La route des Indes
Lorsqu’il débute le tournage de La route des Indes (adaptation d’un roman éponyme de l’auteur britannique E.M Foster), David Lean n’a pas tourné depuis quatorze ans et n’est plus, aux yeux d’Hollywood, qu’un vétéran au placard du cinéma grand spectacle. Le réalisateur, certes, de Lawrence d’Arabie et du Pont de la rivière Kwai, mais dont le dernier film ‑La fille de Ryan (un bide)‑ date de 1970.
En ce milieu des années 1980, le goût du mélodrame, l’ampleur romanesque, l’éveil d’une jeune femme à ses propres désirs, tranchent violemment avec un cinéma de divertissement qui oscille entre la testostérone de John Rambo et les yuppies de Wall Street. Le récit du film se situe dans les années 1920, lorsque l’Inde est encore le plus beau joyau de la couronne britannique. Adela (Judy Davis) et Mrs. Moore, sa future belle‑mère, embarquent pour ce pays que la Vieille Angleterre, rigide et ségrégationniste, tient d’une main de fer.
Très vite, Adela étouffe au milieu des rituels guindés de sa classe et souffre de l’absence de contact avec cette Inde majestueuse qu’elle a fantasmée. Peu à peu, tandis que son fiancé perd de son aura, la jeune femme se rapproche de la population autochtone, sort des sentiers battus de la bienséance de Chandrapore et se lie d’amitié avec le Docteur Aziz, un homme fasciné par la culture anglaise. Celui-ci va lui faire découvrir la beauté de ce monde envoûtant et inconnu. Mais au cours de la visite des grottes de Marabar, lieu magique situé sur les contreforts de l’Himalaya, un événement dramatique survient qui va rebattre toutes les cartes.

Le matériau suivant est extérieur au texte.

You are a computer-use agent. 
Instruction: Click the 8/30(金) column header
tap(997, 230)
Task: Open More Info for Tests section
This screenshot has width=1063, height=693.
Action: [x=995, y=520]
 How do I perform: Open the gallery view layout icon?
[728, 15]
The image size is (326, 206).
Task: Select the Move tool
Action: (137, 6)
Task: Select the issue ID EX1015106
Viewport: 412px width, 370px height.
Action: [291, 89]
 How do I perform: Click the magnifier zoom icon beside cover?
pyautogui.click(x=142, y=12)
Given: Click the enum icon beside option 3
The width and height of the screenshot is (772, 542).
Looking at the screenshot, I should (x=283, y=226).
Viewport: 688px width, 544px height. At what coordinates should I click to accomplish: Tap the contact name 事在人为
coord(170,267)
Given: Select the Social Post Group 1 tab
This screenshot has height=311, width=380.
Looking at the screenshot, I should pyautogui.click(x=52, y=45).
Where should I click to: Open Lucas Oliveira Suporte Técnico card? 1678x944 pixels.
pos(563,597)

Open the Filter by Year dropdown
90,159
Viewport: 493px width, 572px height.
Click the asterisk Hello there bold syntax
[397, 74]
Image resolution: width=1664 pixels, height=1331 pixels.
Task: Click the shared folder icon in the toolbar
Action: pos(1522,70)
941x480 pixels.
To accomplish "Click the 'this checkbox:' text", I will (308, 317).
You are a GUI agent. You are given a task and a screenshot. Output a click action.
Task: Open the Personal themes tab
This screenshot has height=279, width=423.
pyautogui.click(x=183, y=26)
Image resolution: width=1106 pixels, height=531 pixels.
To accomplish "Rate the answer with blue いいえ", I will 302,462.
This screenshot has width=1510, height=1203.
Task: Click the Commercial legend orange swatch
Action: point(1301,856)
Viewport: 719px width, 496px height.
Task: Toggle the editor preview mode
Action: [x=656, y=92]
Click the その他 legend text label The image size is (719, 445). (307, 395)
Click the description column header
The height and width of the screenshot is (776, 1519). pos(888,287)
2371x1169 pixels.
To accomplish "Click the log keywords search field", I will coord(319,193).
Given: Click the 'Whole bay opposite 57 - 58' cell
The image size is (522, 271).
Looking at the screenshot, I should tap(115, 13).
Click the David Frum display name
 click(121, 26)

En 1954, dans le méconnu Vacances à Venise (toujours chez Carlotta), Katharine Hepburn, institutrice de l’Ohio un peu guindée, succombait déjà au charme vénéneux d’un pays et découvrait, via le pouvoir charmeur de l’exotisme, la part insoupçonnée de ses désirs. Dans La route des Indes, Lean retrouve un personnage féminin mis au contact d’un monde étrange, un personnage déterminé et rêveur, proche des héros des films de Lean.
Ici, comme dans Lawrence d’Arabie ou Docteur Jivago, l’intime et la grande Histoire s’entremêlent, et l’aventure d’Adela croise bientôt celle de la colonisation, dont le film enregistre la fin. C’est avec ce film que David Lean a mis un terme à sa carrière, et c’est une merveille.